The most effective way to control and prevent infestations of the IMM in food handling and storage facilities is by implementing an integrated pest management (IPM) approach. This approach involves identifying and removing infested food products, cleaning and sanitation of storage facilities, and use of traps and insecticides as necessary (Stevens et al., 2018). In addition, proper storage of food products is essential in preventing infestations. Storing food products in airtight containers and regularly checking stored products for signs of infestation, such as webbing, larvae, or adult moths, can help prevent infestations.
To reduce the risk of infestation, food handling, and storage facilities should consider taking the following corrective actions:
- Regularly inspect food products: Regular inspection of food products can help identify infestations early on, allowing for prompt corrective action (Phillips et al., 2021).
- Implement proper storage practices: Storing food products in airtight containers can prevent adult moths from laying eggs on the food. Facilities should also ensure that stored products are not past their expiration date and are rotated on a first-in, first-out (FIFO) basis to prevent old products from becoming infested (Stevens et al., 2018).
- Maintain cleanliness: Regular cleaning and sanitation of storage facilities can help remove food debris and eliminate potential breeding sites for IMM (Stevens et al., 2018).
- To prevent IMM infestations in food handling and storage facilities, regular monitoring and the use of approved insecticides are essential.

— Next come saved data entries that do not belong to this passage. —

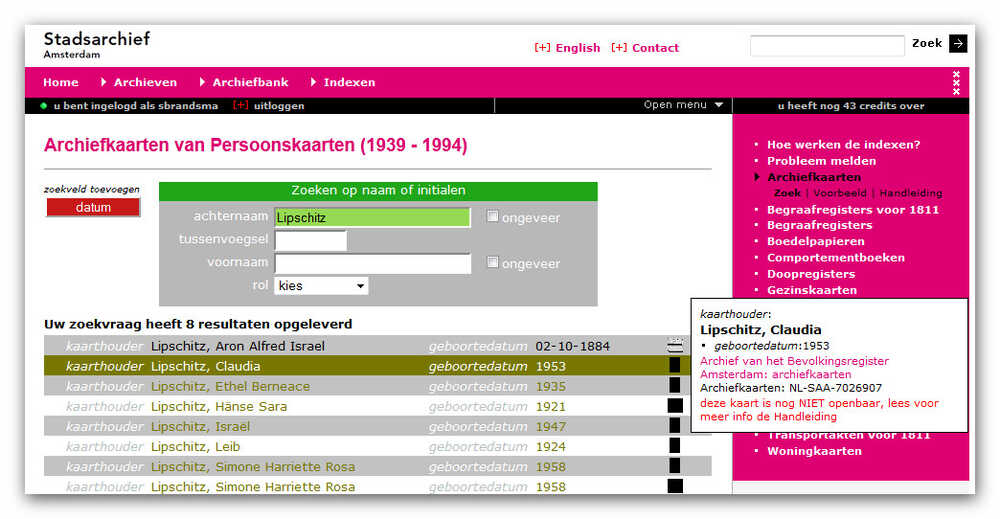Screen dimensions: 1000x519
Task: Click the three-x icon on pink bar
Action: tap(956, 82)
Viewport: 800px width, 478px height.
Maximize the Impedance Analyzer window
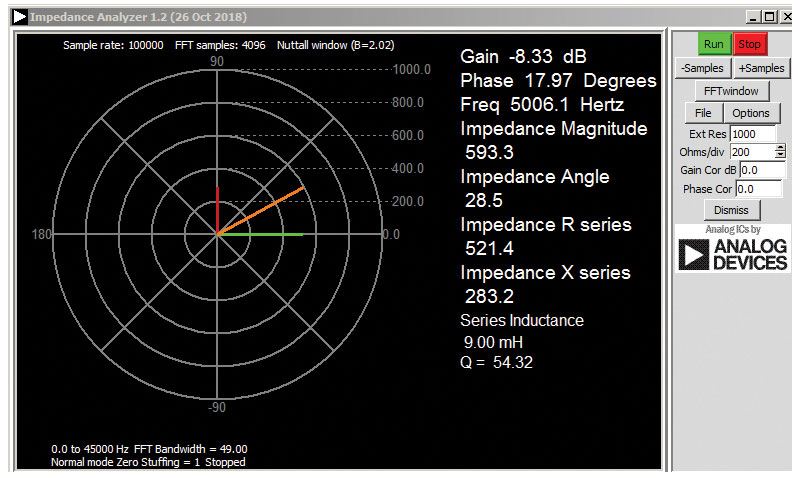768,17
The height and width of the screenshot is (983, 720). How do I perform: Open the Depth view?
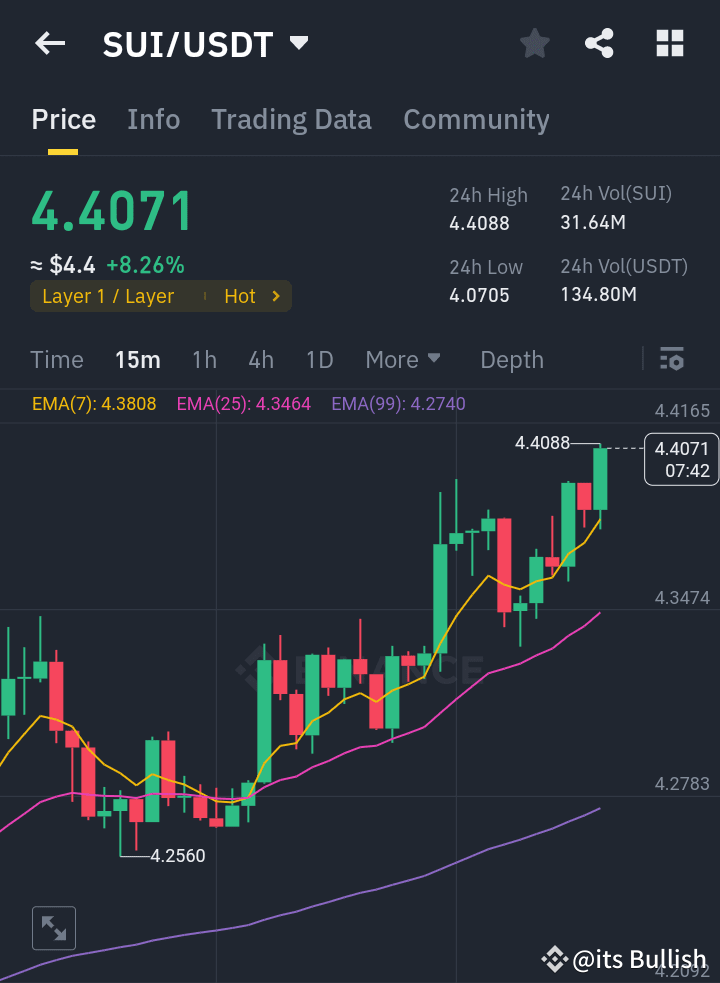coord(511,359)
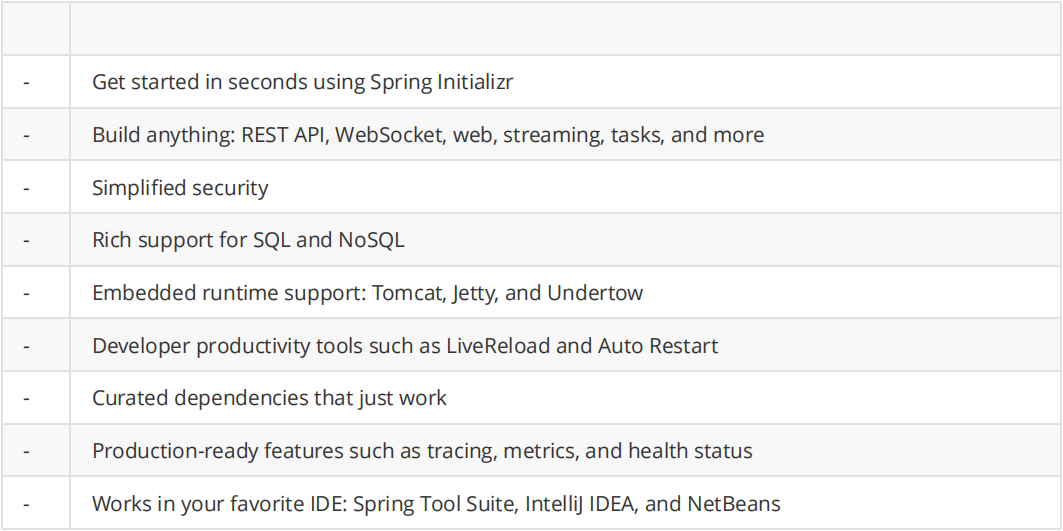Screen dimensions: 1063x531
Task: Click the empty wide header cell of the table
Action: pyautogui.click(x=565, y=28)
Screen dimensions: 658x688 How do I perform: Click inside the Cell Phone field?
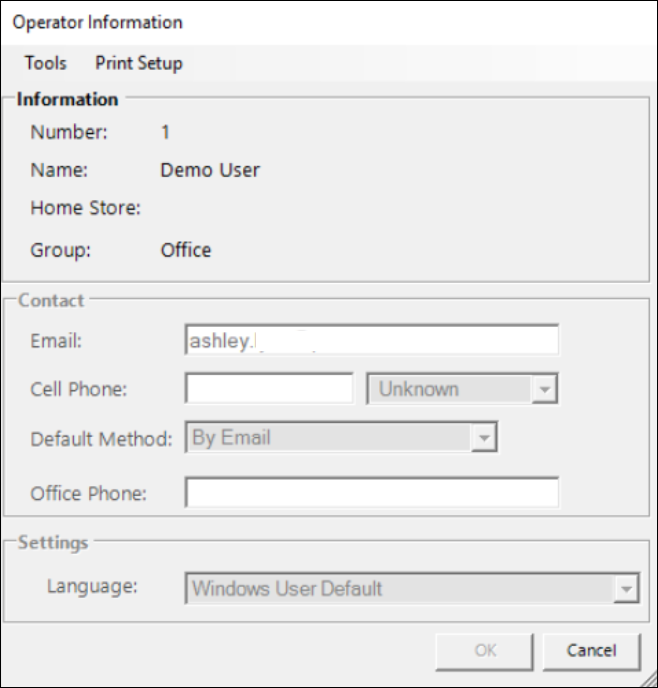269,389
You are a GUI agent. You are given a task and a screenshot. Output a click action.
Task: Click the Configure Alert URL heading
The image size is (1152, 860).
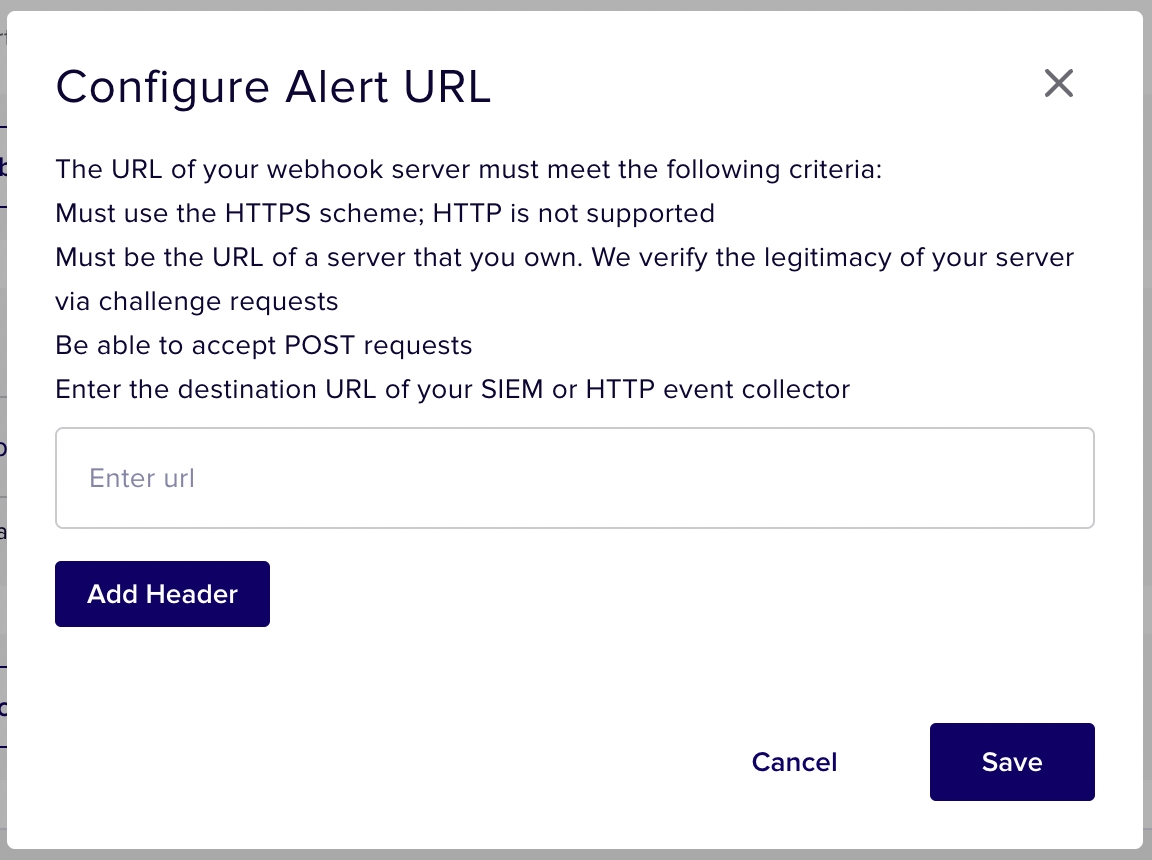pyautogui.click(x=273, y=87)
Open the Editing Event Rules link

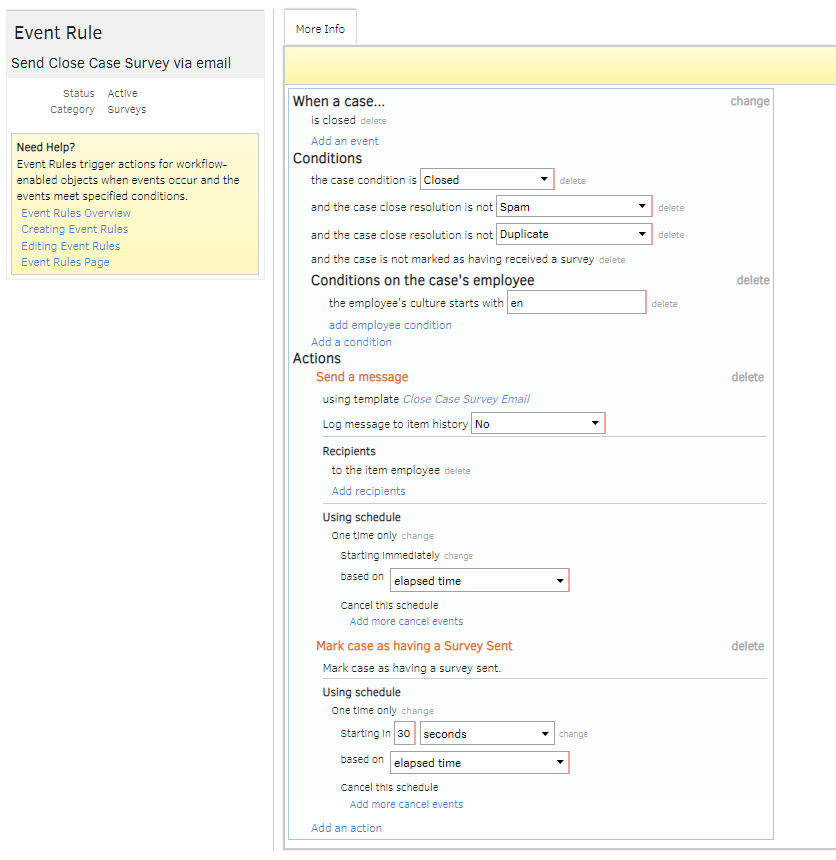[x=70, y=246]
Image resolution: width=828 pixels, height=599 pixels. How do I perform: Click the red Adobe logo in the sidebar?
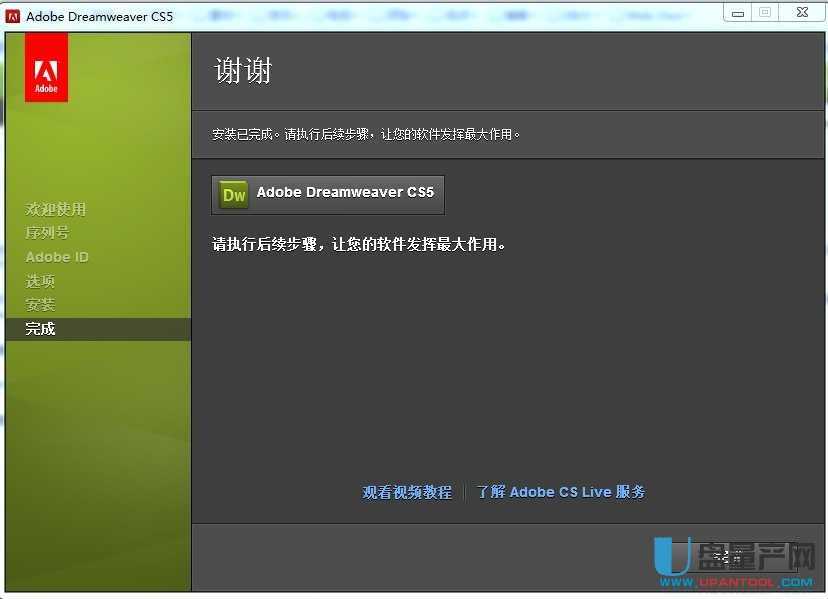pos(45,67)
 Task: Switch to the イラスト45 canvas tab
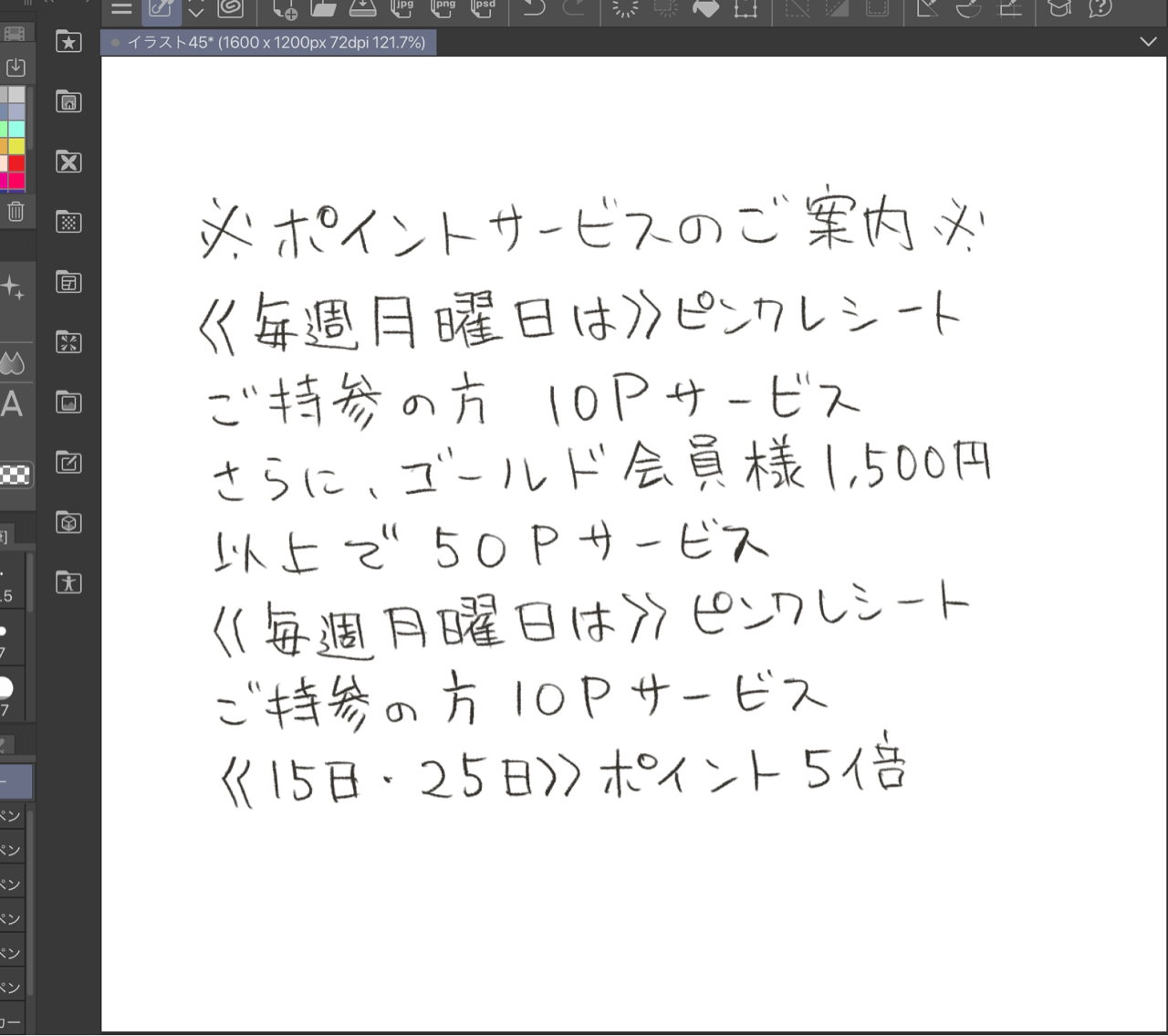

Pest management professionals and the facility’s pest management team should interpret trap catch and take appropriate corrective action if necessary, following all label instructions and using only approved insecticides.
- Pheromone-based trapping of male moths and insect light traps are effective methods for monitoring adult populations, and traps should be placed indoors and outdoors. During transit in delivery trucks, it is recommended to use pheromone traps and take samples from each pallet before storing them. When temperatures are at or above 60°F, IMM can be found living outdoors, and field studies in the USA have shown only one to three generations of IMM with distinct peaks or peaks during the summer months. Trapping for this pest around the outside of a stored-product warehouse can offer several advantages in an overall pest management strategy. The trap selected for outdoor trapping must be able to withstand the weather and should not be prone to becoming saturated with insects quickly (Stevens et al., 2018; Campbell and Arbogast, 2004; Doud and Phillips, 2000; Nansen et al., 2004; Phillips et al., 2021). Generally, in spring, the PMP will place IMM pheromone-baited traps on the outer perimeter of the storage facility. These traps should be inspected regularly to predict the arrival of indoor populations of this pest and prevent many from causing an infestation by applying perimeter treatments of a proven residual insecticide. Each outdoor trap should be numbered, flagged, and cross-marked on the facility’s map indicating the location, and trap counts should also be documented. Traps need to be replaced when their sticky surfaces become covered with moths or dust, or at 4-week intervals.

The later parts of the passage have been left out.